Given that you mention it is a TCP/IP application - check for Berkeley Sockets support and you use it. Usually this API should not matter if you are using a Simulator, in the extreme case if you have to change the OS for whatever reason your Berkeley Sockets based application is likely to be better portable.
Just assume you can use the standard BSD socket library (system calls are socket(), bind(), accept(), connect(), recv(), send(), with various options). Any OS with a TCP/IP stack will support this standard API.
There may be some caveats that you will run into if your embedded system uses a run to completion type TCP/IP stack like *u*IP, but those will be easily solvable.
Also only use POSIX file I/O (fopen, fread, fwrite, printf, etc). But keep in mind your target may not have a filesystem.
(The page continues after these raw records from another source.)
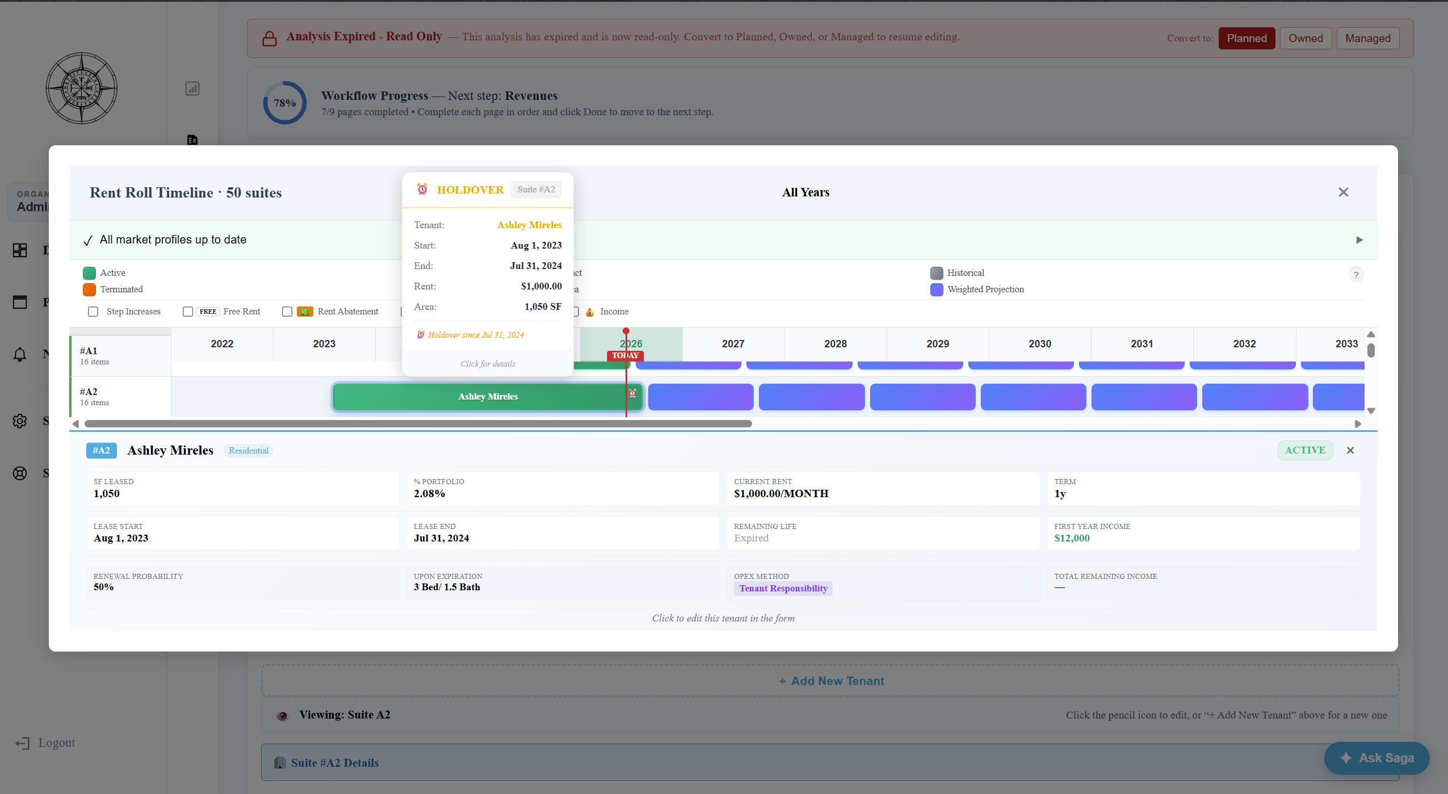
Task: Click the holdover alarm clock icon on Ashley Mireles bar
Action: (x=632, y=393)
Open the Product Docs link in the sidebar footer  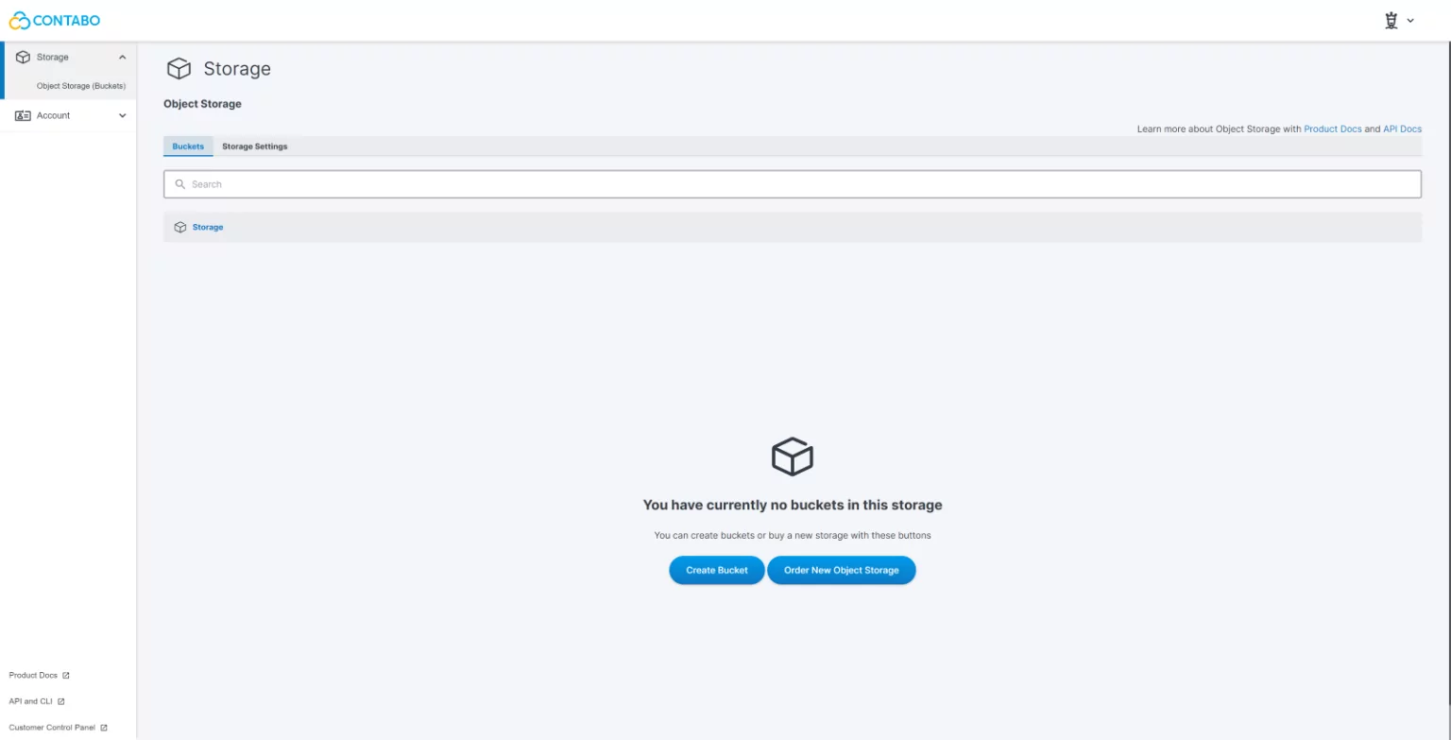point(33,676)
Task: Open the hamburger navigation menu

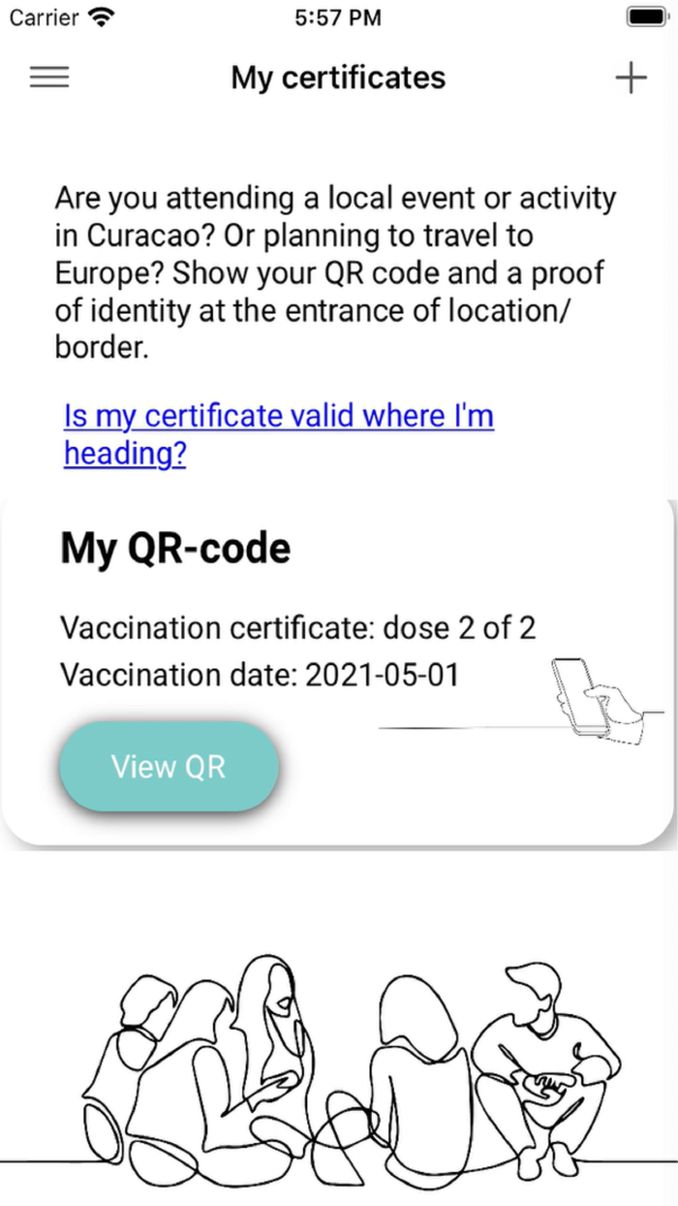Action: (x=49, y=78)
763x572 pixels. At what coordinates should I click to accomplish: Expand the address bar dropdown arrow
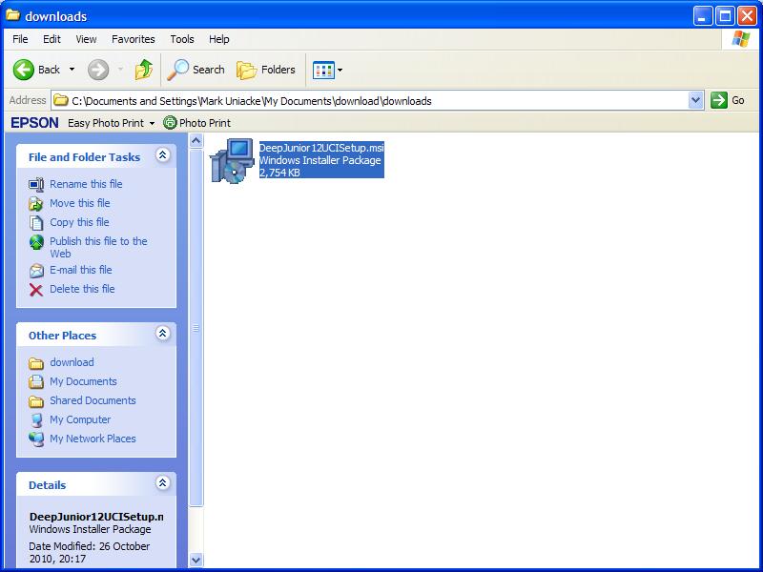click(695, 100)
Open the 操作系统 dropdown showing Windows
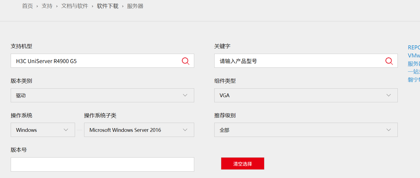 pyautogui.click(x=43, y=130)
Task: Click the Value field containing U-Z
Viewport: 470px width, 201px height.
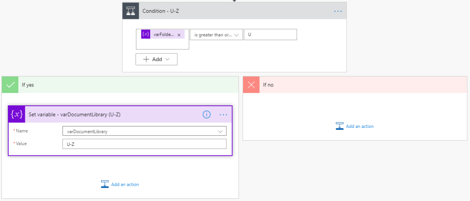Action: (x=144, y=144)
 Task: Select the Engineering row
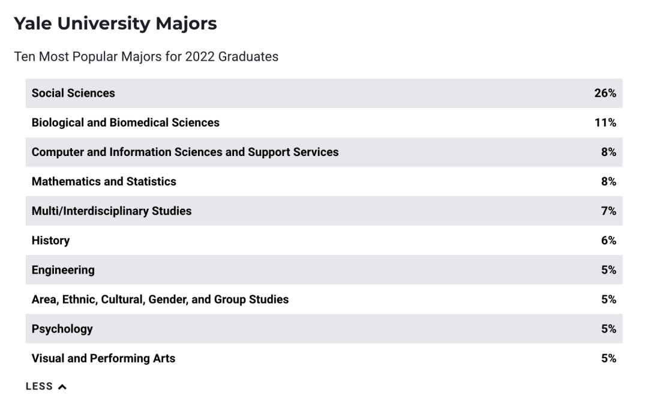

If using a simulator was not an option I would try to wrap the Linux functions up in interfaces that match those of the embedded system, if possible. That way any extra bulk in the system will be on the Linux development system (which is not resource constrained). Various embedded OSes and TCP/IP stacks can have vastly different architectures, so how easy this is can range from nearly impossible to no work at all.
If it turns out that writing wrapper libraries to make Linux look like the embedded system is too difficult then I suggest at least trying to keep the embedded OS in mind while writing the Linux version so that you can try to at least write some functions so that they work on both systems.
If it doesn't take too long writing a Linux version of at least part of the code may help you to shake out a few flaws in the overall design, at the very least. At most it will allow you to more quickly test changes to the system since loading code onto an embedded device often takes more time than you would like. It may also be easier to debug on your development machine.
Some embedded OSes will run on x86, and it would not surprise me if some of them have drivers that allow them to be run in virtual machines, so this may be an option as well.
Another thing to consider is the endian-ness and the word size of the development machine verses the embedded system. If these differ then you need to keep this in mind as you code. Getting this type of thing right when you originally write the code is easier than going back and trying to fix code, in my opinion.